* _TASK INSTRUCTIONS_
The lines you return should be those containing the string "agent", taken from the data below.

INPUT: Begin

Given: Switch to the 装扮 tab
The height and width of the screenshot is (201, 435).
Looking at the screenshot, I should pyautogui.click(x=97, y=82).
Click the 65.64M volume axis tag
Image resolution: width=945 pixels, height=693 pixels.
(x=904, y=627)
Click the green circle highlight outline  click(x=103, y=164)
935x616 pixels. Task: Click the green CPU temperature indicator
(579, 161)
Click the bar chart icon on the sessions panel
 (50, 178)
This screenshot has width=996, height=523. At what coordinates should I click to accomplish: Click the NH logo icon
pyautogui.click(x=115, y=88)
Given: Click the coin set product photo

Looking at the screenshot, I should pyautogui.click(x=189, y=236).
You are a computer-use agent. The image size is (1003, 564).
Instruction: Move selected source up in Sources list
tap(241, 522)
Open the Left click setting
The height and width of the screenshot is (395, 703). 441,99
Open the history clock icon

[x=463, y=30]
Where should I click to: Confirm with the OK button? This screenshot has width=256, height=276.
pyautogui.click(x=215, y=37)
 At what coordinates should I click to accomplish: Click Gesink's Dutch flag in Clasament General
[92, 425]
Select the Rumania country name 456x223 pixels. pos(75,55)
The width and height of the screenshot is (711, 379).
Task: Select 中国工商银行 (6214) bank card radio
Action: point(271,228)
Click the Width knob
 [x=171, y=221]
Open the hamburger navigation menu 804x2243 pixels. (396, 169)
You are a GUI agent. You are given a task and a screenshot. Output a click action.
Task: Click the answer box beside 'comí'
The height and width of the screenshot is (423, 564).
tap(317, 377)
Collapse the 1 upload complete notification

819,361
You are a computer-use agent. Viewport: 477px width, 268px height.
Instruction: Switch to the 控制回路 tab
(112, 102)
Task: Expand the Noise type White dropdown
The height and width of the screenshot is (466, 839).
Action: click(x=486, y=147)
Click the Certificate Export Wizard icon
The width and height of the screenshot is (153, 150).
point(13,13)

INPUT: End

* _RESULT_
You are a computer-use agent. The image size is (1003, 564).
You are a GUI agent. You are given a task and a screenshot. Output a click action.
You are a computer-use agent. Viewport: 477px width, 268px height.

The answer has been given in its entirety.